Detroit Money Manager Pays $3.1 Million to End SEC Theft Claims

(Bloomberg) -- A Detroit investment adviser will pay $3.1 million to settle U.S. Securities and Exchange Commission claims that he stole money from a police pension fund to finance his purchase of two California strip malls.

Chauncey C. Mayfield and his firm, MayfieldGentry Realty Advisors, were accused of siphoning money from the Detroit Police and Fire Retirement System in 2008, the agency said in a statement today citing a complaint filed in federal court in Michigan. Four other MayfieldGentry executives were accused of trying to cover up the theft, the agency said in the statement.
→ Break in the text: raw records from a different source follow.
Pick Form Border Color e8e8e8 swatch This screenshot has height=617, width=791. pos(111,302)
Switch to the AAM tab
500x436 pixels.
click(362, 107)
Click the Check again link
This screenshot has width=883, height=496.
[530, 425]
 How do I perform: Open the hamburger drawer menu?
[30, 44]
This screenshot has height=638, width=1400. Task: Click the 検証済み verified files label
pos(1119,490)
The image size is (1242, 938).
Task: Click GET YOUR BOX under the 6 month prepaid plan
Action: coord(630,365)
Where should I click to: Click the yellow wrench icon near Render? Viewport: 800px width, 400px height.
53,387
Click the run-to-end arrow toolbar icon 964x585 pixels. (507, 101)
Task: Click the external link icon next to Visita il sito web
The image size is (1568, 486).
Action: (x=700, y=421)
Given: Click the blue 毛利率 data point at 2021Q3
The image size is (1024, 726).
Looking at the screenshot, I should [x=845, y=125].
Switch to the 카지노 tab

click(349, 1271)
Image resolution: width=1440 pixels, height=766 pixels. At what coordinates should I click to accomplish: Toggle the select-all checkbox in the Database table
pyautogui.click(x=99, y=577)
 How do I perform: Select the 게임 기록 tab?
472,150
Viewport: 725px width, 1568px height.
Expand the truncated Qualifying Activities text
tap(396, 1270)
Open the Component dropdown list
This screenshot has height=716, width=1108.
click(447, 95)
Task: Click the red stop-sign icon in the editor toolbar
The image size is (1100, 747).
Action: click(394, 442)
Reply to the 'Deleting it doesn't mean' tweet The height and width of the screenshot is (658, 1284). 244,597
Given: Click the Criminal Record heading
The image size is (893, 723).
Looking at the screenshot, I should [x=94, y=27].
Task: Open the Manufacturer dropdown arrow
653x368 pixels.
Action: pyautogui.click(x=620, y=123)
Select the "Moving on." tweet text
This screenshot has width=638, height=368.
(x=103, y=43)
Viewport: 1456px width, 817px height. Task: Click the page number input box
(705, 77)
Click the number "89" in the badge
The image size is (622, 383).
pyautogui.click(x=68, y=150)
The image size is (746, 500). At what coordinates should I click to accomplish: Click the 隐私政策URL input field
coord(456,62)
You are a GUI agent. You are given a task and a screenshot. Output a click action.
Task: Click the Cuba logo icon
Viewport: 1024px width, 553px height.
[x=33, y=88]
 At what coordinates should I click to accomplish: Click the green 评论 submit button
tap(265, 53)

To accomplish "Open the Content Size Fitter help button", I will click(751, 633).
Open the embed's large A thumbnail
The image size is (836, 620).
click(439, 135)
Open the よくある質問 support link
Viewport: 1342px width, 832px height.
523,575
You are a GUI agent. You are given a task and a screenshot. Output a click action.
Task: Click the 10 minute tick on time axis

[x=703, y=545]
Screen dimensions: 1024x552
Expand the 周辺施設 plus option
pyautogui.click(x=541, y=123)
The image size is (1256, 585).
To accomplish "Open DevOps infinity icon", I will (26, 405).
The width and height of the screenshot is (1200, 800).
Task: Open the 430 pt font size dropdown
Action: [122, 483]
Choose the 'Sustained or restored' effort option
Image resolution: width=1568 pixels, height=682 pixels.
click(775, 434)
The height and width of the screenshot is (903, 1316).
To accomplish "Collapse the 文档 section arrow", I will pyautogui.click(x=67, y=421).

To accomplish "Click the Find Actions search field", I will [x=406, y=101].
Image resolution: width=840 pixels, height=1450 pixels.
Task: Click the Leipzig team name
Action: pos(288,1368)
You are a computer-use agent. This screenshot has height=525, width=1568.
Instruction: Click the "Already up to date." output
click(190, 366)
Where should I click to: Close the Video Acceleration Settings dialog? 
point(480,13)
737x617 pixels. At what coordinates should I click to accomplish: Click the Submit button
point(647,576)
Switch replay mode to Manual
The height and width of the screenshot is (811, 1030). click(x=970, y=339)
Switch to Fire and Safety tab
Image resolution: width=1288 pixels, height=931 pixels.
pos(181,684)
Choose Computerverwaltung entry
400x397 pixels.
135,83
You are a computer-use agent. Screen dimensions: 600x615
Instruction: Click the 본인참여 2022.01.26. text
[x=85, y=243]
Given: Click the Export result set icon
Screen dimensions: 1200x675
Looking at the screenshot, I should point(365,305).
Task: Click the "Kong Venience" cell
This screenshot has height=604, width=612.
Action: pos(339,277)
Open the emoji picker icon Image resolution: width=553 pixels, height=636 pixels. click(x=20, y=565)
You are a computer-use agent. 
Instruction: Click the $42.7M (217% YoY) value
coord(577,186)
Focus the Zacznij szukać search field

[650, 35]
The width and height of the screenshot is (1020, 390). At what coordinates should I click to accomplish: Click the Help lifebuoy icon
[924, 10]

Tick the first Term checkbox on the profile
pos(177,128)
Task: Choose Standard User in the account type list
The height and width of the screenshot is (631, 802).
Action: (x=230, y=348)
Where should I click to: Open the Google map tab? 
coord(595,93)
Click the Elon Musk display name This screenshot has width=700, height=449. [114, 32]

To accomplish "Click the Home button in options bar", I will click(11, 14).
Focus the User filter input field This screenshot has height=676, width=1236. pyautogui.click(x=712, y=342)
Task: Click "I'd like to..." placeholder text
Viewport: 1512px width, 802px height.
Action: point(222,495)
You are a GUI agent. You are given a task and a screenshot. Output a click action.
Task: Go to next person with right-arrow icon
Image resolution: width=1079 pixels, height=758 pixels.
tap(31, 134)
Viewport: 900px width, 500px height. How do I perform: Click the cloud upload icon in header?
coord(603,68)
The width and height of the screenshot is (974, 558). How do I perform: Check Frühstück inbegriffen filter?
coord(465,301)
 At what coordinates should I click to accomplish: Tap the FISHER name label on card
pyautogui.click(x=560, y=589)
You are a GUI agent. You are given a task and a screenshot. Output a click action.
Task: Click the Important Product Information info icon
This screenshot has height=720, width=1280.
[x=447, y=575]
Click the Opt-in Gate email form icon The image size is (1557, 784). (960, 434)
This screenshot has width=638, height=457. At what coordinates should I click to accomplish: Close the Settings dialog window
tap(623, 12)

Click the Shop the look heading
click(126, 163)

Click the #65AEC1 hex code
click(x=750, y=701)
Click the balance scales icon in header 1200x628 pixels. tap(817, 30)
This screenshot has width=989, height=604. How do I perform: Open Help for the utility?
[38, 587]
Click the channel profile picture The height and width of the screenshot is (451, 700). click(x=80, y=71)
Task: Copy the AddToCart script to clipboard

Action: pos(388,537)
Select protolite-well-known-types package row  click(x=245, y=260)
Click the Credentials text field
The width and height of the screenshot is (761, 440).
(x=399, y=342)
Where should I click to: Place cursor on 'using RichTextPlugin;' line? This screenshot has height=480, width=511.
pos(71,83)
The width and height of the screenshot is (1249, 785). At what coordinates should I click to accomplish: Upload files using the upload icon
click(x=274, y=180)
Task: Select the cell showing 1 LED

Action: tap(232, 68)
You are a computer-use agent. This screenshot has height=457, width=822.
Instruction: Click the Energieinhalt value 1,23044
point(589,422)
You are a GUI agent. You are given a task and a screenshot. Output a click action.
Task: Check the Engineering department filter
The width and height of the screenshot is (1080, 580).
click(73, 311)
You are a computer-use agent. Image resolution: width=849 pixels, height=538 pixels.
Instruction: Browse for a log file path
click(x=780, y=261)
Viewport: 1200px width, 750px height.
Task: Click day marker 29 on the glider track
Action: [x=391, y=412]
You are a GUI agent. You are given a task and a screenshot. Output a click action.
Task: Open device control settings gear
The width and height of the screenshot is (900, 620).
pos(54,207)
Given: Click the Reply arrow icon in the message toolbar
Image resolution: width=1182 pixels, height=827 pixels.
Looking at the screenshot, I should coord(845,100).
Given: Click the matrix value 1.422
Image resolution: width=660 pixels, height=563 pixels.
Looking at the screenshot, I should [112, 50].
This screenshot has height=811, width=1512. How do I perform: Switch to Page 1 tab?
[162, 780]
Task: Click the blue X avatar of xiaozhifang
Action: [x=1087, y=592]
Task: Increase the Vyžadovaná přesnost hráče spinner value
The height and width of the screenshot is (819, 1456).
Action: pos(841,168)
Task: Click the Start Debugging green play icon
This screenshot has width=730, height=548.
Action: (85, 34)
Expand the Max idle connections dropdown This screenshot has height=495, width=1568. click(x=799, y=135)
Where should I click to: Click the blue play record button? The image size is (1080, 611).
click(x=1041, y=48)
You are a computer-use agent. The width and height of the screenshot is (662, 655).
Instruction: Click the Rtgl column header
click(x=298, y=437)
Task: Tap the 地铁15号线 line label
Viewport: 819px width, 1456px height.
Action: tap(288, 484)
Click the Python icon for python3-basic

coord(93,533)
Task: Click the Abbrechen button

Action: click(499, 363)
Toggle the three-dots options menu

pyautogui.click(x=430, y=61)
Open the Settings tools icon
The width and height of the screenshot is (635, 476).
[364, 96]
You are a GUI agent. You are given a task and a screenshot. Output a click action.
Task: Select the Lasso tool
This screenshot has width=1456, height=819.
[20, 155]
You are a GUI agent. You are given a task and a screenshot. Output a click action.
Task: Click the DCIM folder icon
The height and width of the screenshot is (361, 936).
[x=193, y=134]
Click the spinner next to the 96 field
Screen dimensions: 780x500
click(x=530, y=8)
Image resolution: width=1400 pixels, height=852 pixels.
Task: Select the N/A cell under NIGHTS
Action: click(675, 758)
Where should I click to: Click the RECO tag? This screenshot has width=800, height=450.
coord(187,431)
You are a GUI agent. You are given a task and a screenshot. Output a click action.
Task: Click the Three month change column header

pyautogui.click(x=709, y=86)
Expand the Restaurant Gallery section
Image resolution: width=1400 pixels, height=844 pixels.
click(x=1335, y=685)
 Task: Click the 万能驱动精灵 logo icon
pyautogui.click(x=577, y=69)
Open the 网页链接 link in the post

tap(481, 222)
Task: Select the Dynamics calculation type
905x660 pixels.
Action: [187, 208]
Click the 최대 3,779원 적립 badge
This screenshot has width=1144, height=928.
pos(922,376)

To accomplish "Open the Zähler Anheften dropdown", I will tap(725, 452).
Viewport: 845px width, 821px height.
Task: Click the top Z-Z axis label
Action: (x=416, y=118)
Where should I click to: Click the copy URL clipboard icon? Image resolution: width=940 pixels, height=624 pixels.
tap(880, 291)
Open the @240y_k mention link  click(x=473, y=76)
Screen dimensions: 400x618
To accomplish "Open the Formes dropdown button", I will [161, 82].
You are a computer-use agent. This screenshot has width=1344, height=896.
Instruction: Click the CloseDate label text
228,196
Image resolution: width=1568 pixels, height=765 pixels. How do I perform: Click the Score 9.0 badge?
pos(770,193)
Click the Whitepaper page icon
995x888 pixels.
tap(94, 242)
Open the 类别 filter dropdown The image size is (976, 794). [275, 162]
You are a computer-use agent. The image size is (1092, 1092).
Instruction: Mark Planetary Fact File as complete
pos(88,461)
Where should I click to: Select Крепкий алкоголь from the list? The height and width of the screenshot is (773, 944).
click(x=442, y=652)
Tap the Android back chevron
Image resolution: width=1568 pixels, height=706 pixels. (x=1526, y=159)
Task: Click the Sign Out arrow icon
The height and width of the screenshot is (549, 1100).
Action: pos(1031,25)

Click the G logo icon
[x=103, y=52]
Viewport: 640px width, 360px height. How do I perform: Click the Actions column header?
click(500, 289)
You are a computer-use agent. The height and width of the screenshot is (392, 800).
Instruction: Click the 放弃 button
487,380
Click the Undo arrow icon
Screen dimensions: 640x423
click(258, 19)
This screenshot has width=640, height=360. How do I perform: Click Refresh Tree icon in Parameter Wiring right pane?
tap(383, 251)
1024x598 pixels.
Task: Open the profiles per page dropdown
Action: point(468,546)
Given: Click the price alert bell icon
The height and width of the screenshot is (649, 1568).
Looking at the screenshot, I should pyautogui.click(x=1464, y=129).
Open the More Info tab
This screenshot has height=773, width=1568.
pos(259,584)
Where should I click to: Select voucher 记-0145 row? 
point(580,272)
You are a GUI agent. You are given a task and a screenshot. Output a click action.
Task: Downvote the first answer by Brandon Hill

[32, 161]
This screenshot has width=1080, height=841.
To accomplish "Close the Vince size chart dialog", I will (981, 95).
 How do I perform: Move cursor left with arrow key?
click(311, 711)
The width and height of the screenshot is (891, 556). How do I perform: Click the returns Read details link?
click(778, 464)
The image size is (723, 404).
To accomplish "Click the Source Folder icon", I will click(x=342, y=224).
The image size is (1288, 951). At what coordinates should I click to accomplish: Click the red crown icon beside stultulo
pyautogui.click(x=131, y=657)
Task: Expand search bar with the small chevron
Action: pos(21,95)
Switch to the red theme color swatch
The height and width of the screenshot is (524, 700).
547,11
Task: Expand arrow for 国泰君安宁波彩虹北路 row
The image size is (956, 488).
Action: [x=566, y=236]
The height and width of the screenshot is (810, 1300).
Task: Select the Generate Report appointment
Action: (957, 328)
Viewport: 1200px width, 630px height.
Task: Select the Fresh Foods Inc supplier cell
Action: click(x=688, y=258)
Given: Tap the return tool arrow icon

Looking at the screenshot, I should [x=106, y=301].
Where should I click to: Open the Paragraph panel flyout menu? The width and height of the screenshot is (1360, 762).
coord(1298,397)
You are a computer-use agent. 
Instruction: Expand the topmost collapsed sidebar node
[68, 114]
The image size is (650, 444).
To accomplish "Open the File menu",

“Mayfield stole pension money from Detroit’s retired police officers, firefighters, and surviving spouses and children to buy strip malls” Andrew Ceresney, the SEC’s co- director of enforcement, said in the agency’s statement. “To make matters worse, other senior officers at the firm joined together with him to cover up his deceitful and grave betrayal of trust, all for the purpose of keeping the client.”

The MayfieldGentry executives, who become aware of the misappropriation by May 2011, covered it up for another year, the SEC said. The executives informed the pension fund the evening before the SEC filed a complaint against them in May 2012 for participation in a “pay-to-play” scheme involving Detroit’s former mayor.

Mayfield, the firm and the other executives resolved the claims without admitting or denying wrongdoing. Their attorneys either declined to comment or couldn’t immediately be reached.